Elena berada di kamar dengan kertas-kertas yang ada di dalam map. Kali ini dia harus memantapkan usahanya. Sedangkan di lain tempat, Ezra membereskan barang-barang yang akan dia bawa ke Inggris. Selesai menemani Elena, Ezra akan langsung ke bandara.

Sangat berat jika harus meninggalkan Elena di rumah, tapi perusahaan sedang ada masalah. Ezra tidak bisa menundanya lagi.

Malam ini Ezra memilih catering untuk makan. Biasanya Elena yang akan masak, tapi Ezra tahu bahwa saat ini Elena sedang sibuk. Ezra langsung mengantar makanan ke kamar Elena. Mereka tinggal di rumah milik mendiang ayahnya. Mengenai rumah yang Elena tempati sebelumnya, mereka sepakat untuk menyewakan. Seluruh barang yang ada di rumah itu sudah di kemas dan dibawa ke rumah sekarang.

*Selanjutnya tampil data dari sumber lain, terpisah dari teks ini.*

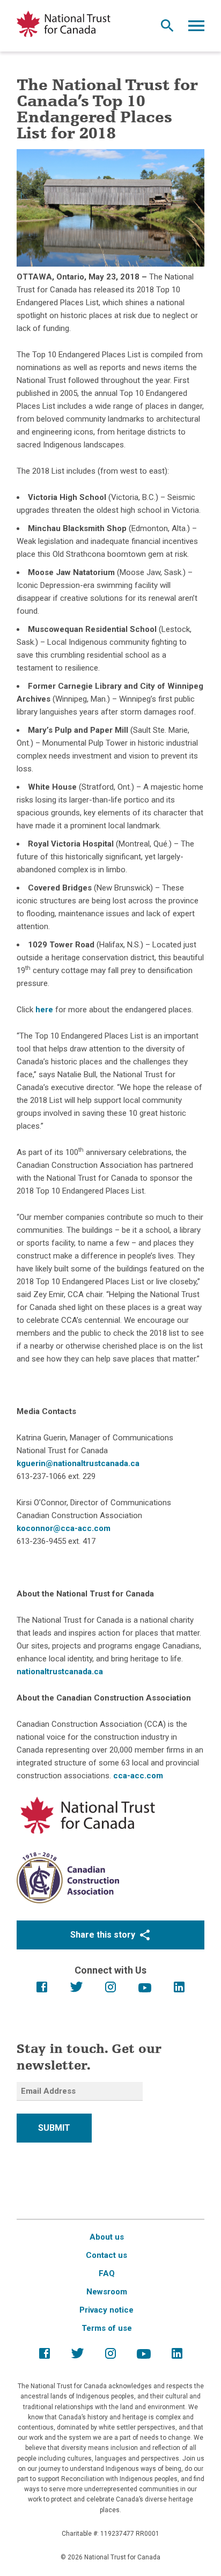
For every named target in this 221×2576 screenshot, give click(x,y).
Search (167, 28)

"Len, tidurnya jangan kemaleman, ya." Ezra meletakkan makanannya dan berjalan keluar.

"Iya kak, bentar lagi juga Elen tidur." Elena harus mengerjakan beberapa soal lagi. Ezra menutup pintu kamar Elena.

Selesai itu Elena memakan makanan yang sudah Ezra bawa. Dia memainkan ponselnya sembari makan. Selesai makan, Elena langsung membersihkan buku-bukunya, bergegas menuju kamar mandi untuk menggosok gigi.
Elena menatap langit-langit kamarnya. Dia memikirkan kedua orang tuanya. Elena berdoa untuk mereka lalu mematikan lampu tidurnya.